Power historically shifts from governments to people. Democracy is the product of revolution and disruptive innovation by those who abhor the elitism of aristocracy and monarchy, who fear the single-mindedness of theocracy, and who see the impracticability of communism. More than ever before, governments represent fairer and more trustless social contracts. How do we merge the rule of law with “code is law,” and can we have both?
As we behold the unstoppable force of decentralization, we must acknowledge the following: mass communication, intercontinental travel, widespread literacy, internet proliferation, pro-democracy movement, and the emergence of gig economies.
Liquid taxation: Individual control, instant gratification, real-time impact
The problem with taxation is the adversarial tension that arises between governments and constituents once per year.

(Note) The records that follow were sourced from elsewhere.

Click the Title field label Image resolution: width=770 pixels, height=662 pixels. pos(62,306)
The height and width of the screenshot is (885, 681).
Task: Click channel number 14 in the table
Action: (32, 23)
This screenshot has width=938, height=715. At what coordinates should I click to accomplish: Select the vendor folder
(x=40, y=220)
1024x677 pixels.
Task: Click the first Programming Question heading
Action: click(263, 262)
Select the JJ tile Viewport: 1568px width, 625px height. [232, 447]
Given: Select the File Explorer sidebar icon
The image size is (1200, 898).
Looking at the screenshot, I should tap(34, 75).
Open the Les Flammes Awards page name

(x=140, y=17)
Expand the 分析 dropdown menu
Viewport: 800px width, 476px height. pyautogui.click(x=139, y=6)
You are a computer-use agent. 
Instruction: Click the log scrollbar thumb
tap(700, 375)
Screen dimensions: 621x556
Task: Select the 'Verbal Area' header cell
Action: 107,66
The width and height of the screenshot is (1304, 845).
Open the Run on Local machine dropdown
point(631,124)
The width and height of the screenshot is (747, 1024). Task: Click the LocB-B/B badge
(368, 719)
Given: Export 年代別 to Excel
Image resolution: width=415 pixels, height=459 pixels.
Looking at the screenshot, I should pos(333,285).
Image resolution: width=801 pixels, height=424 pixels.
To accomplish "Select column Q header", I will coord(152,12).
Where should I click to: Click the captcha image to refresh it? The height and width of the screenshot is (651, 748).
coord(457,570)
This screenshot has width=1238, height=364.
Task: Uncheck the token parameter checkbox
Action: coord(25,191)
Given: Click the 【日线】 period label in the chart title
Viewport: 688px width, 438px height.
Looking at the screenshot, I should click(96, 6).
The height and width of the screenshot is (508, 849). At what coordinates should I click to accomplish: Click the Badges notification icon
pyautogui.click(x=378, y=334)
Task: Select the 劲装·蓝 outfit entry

We end up funding high-level officials whose judgment we trust less than our own. The solution is for us to control our societal contributions in real time, in the very streets we walk, with fellow community members as co-creators at a local level. Web3 is a chance to make taxes make sense, to build a sense of community through economic power, and to enjoy paying our taxes instead of dreading the act. Liquid taxation works in the following way.
Imagine getting an estimated tax assessment at the beginning of the year based on your income and net worth. This assessment is loaded into your municipal crypto wallet. Throughout the year, as you see problems to solve and causes to support, you send whatever sum of money you feel is worthy. If you want, you recruit friends to contribute with you from their tax pools. If you see something that needs attention, you create a funding pool for that issue like a crowdfunding platform.
As people self-determine the problems and corresponding solutions of their own neighborhoods in which they raise families and go to work, impact is easily measurable and instantly gratifying. It builds a sense of community when local issues are handled at such a speed and efficiency that they need not be trifled with at a national level. When the year ends, each person gets a summary of how they contributed to their own economy, how much of their tax assessment was deployed, and what kinds of community perks they merit. Thus, taxation is done in real time as a tool of liquid democracy. Localities become insulated from the time lag, human error, asymmetric information, and red tape of higher level governments.
If you do not spend your tax assessment, the difference goes to your local government to be used at its discretion. If you spend more than what you really owe in taxes, you get a refund. If you feel like it, you can delegate your tax spending power to a friend or family member whose judgment you trust. If this all sounds like a decentralized autonomous organization (DAO), that’s because that is one possible instantiation of liquid taxation.
Smart contract procurement: Automation, scale, economic efficiency
Government spending is inefficient due to bureaucratic silos. By automating the negotiation of procurement contracts between providers and government organizations, we can save public finances and help great companies make more money.
It helps everyone to proliferate effective products and services from city to city, state to state, and department to department. Smart contract procurement can also automate and align the conditions of termination and restitution when something goes wrong. In the world of Web3, procurement will not be done through legal, political and bureaucratic teams that act both redundantly and inefficiently.
Smart contract procurement is more meritocratic and competitive than what we have today. It is also a tool of resilience for public sector agents that often get less than they deserve from the private sector. On top of this system, we can institute smart contract micro-bonds and municipal utility tokens that raise discretionary funding for local issues.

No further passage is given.